Тем более что Вы, на мой взгляд, обладаете более ценными и благородными отношениями, которые Вас берегут и охраняют. Не лучше ли, дорогая, поскучать лишний вечер, но зато не тратить себя попусту? Помните, что на Вас возлагаются большое надежды в смысле работы<курсив мой. – М.П.> и, несомненно, Вам предстоит широкая дорога впереди – с Вашей одаренностью. Случайным неудачам нельзя придавать значение. Les temps sont durs. Простите, меня за это маленькое поучение, – я невольно сделала это, искренно любя Вас[109].

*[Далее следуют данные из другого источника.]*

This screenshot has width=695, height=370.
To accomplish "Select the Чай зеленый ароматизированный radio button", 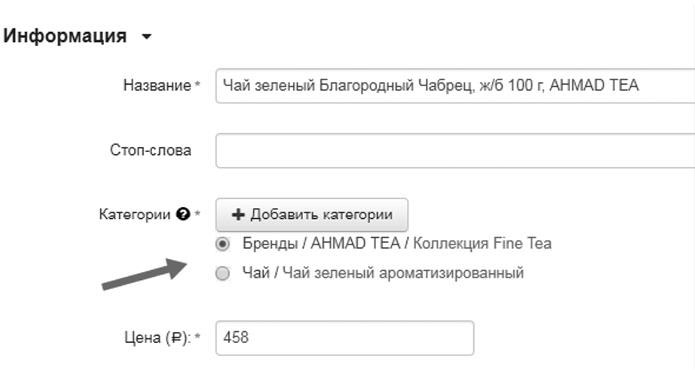I will coord(223,273).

В короткое время Аверьянова пишет обращенный к Корсуну лирический цикл-послание (21 стихотворение), составивший третью книгу стихов «Опрокинутый Шеврон» (1929); шеврон — нашивка на рукаве у военных, чаще моряков, в виде стрелки, направленной к кисти; здесь опрокинутый шеврон – эротический символ: стрелы Амура. Первое стихотворение цикла датировано 27 октября 1928 г., последнее – 4 февраля 1929-го, несколько посланий оформлены как акростихи (свидетельство виртуозной техники автора), большинство имеют посвящения: Андрею, Андрею Корсуну, А.К., А.И. К .

В «Опрокинутом Шевроне» всё еще сильно чувствуется «ахматовское» дыхание, «надрыв» («лирический роман») и влияние Блока, характерные для периода «Vox Humana». По признанию автора, «Это – ужасно девические стихи»[110]. Вместе с тем книга замыкает целую эпоху в ее творчестве, за которой открывается перспектива другой манеры: «замедленного пульса» и петербургской темы «Серебряной Раки».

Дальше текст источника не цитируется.